Dataset entries —

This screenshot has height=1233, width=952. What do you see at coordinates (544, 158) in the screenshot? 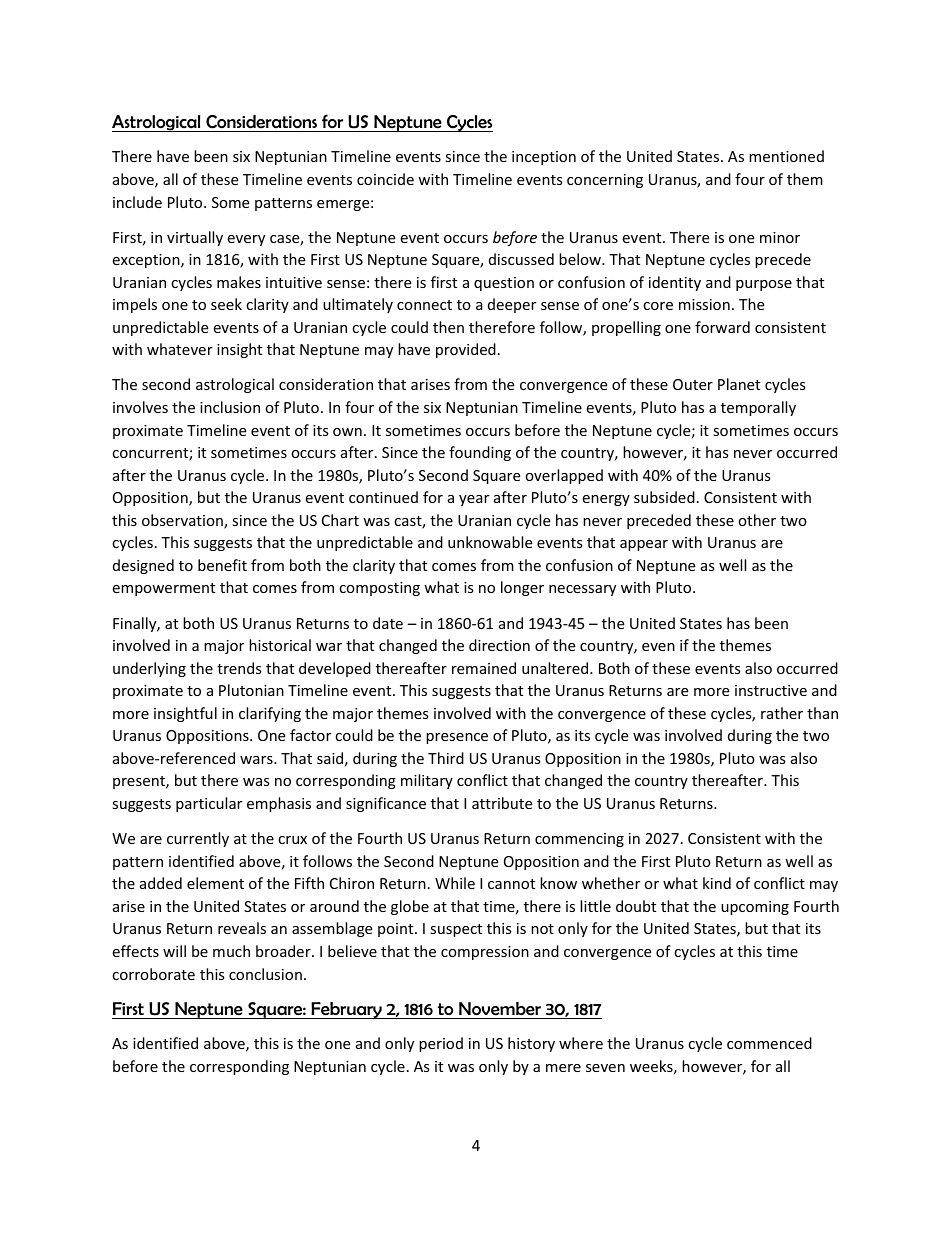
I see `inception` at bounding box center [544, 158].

...

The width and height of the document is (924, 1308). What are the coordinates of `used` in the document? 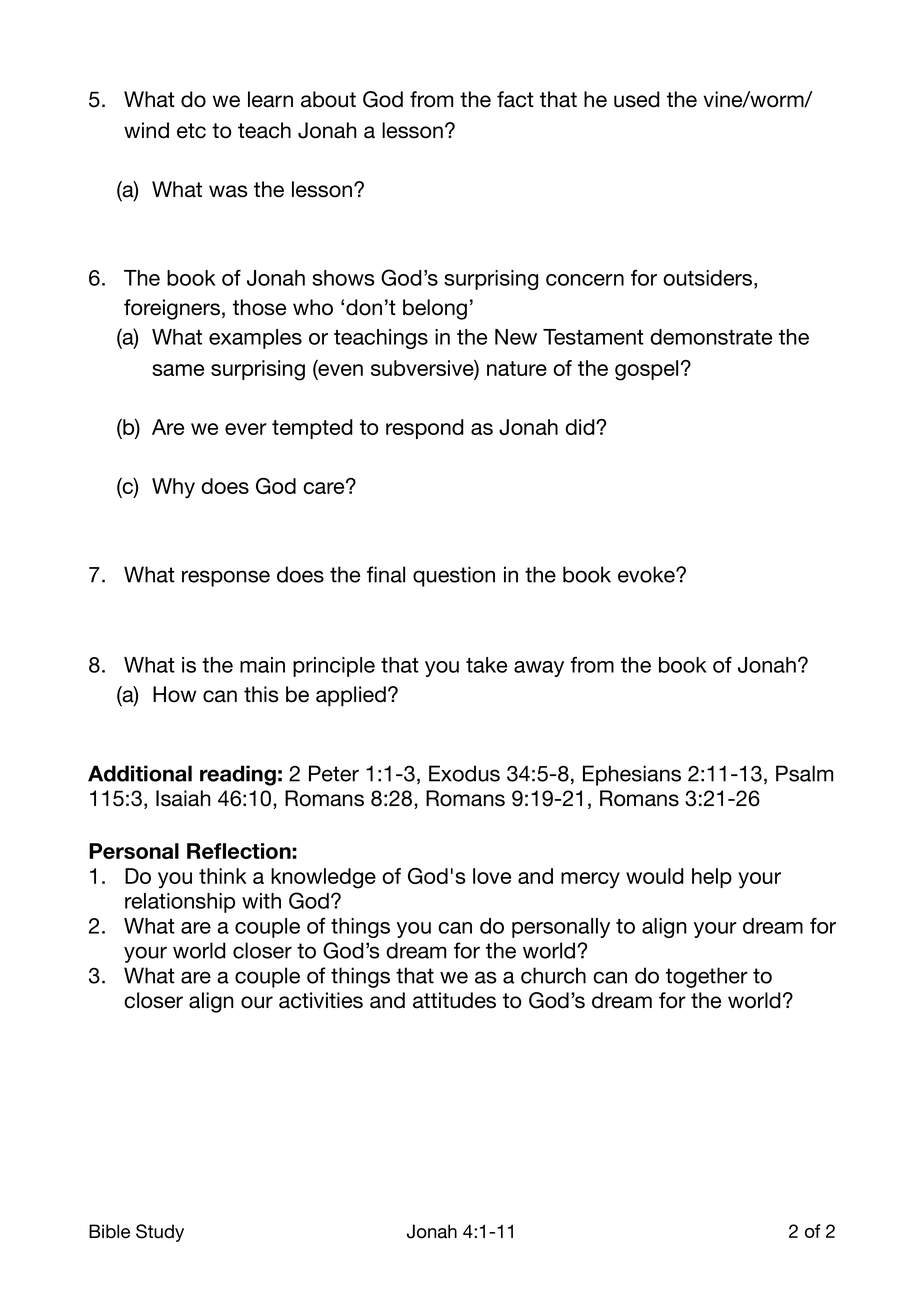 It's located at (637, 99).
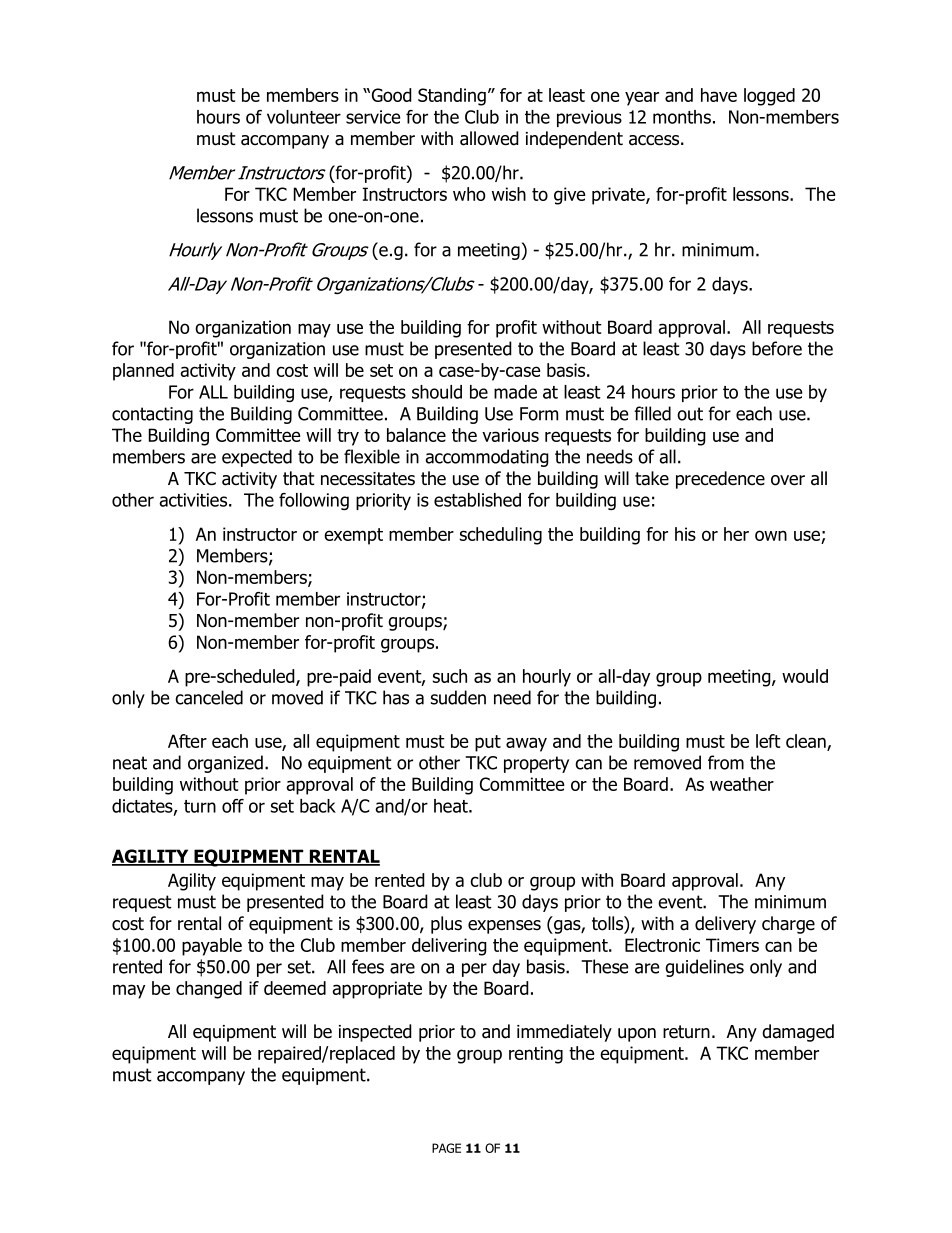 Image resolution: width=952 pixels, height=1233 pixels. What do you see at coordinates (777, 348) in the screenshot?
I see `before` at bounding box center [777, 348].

Task goal — Turn the lines from the line with "This screenshot has" to the line with "center [544, 158]." into a numbered list, skipping any blank lines and leaving out the pictures.

Solution below —
1. This screenshot has height=1233, width=952. What do you see at coordinates (544, 158) in the screenshot? 
2. I see `inception` at bounding box center [544, 158].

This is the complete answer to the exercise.